Trends in U.S. surface water area revealed

Water-poor states have decreasing trend for surface water, while water-rich states show increasing amounts of open surface water.

March 28, 2018

2 Min Read
Trends in U.S. surface water area revealed
Lake Thunderbird reservoir in Norman, Okla.Credit: University of Oklahoma

A University of Oklahoma research study, led by professor Xiangming Xiao, revealed the divergent trends of open surface water bodies in the contiguous U.S. (CONUS) from 1984 to 2016 -- specifically a decreasing trend in water-poor states and an increasing trend in water-rich states.

Surface water resources are critical for public water supply, industry, agriculture, biodiversity and ecosystem services, the university said.

"The data, information and knowledge on long-term trends of surface water bodies across the CONUS at high spatial resolution are valuable for planning and management of surface water resources; however, they are not widely available yet," said Xiao, professor of ecology and remote sensing with the department of microbiology and plant biology in the University of Oklahoma College of Arts & Sciences.

Xiao and his team analyzed approximately 370,000 Landsat images and generated annual surface water body frequency maps for 1984 through 2016 at a 30 m spatial resolution.

Zhenhua Zhou, first author on the study and one of Xiao's graduate students, said, "Google's Earth Engine cloud computing platform, freely available Landsat image data, together with the novel and robust mapping algorithms derived from years of remote sensing studies in the past, allowed (Oklahoma) researchers to carry out the continental-scale image data analysis."
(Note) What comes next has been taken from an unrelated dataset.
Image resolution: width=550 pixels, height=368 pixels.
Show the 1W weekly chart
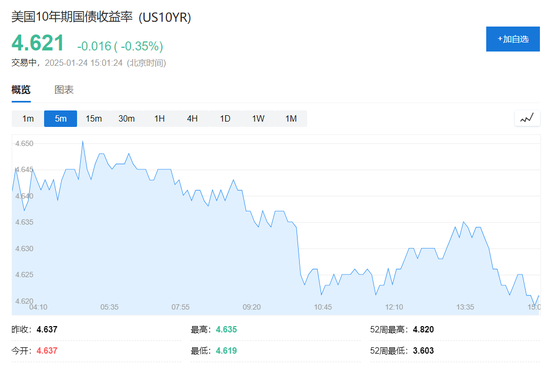tap(258, 119)
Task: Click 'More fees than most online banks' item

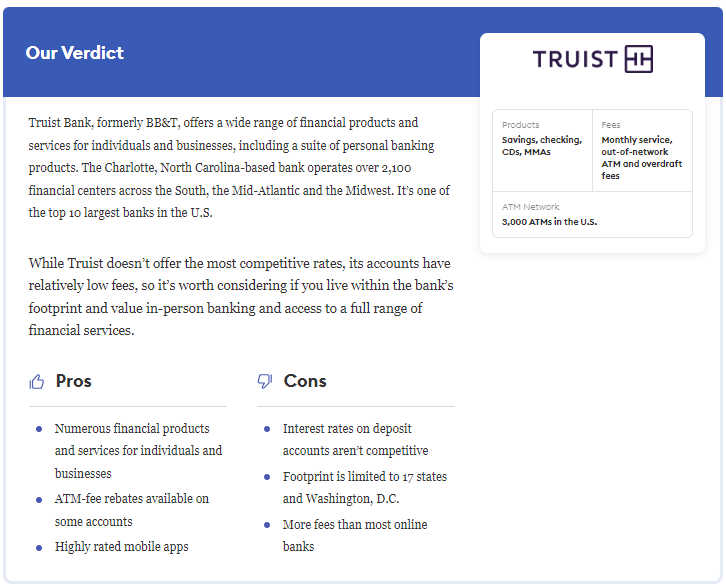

The spatial-temporal dynamics and trends of year-long water bodies in the CONUS during 1984-2016 were quantified by states and watersheds. During that period, 10 water-poor states in the Southwest and Northwest U.S. had statistically significant decreasing trends in surface water area, but 20 water-rich states in the Southeast U.S. and the northern Great Plains had statistically significant increasing trends.

Climate was the primary driving factor for such diverse trends in year-long surface water area since 1984, the researchers said.

"According to climate predictions, annual precipitation is likely to decrease in the Southwest but increase in the eastern U.S. during the 21st century; therefore, the observed diverse trends of surface water body areas since 1984 could continue to occur in the future," Xiao said.

University of Oklahoma researchers combined the surface water area data with the land water storage data from the National Aeronautics & Space Administration's Gravity Recovery & Climate Experiment for 2002-16 to investigate the data dynamics in severe drought and pluvial years.

The detailed analyses in California and the southern Great Plains (Kansas, Oklahoma and Texas) clearly highlight a large withdrawal of groundwater in those drought years and slow post-drought recovery of surface water area, groundwater and land water storage over years.

A paper on this study by Xiao and his team, "Divergent Trends of Open Surface Water Body Area in the Contiguous United States During 1984 to 2016," has been published in Proceedings of the National Academy of Sciences of the United States of America.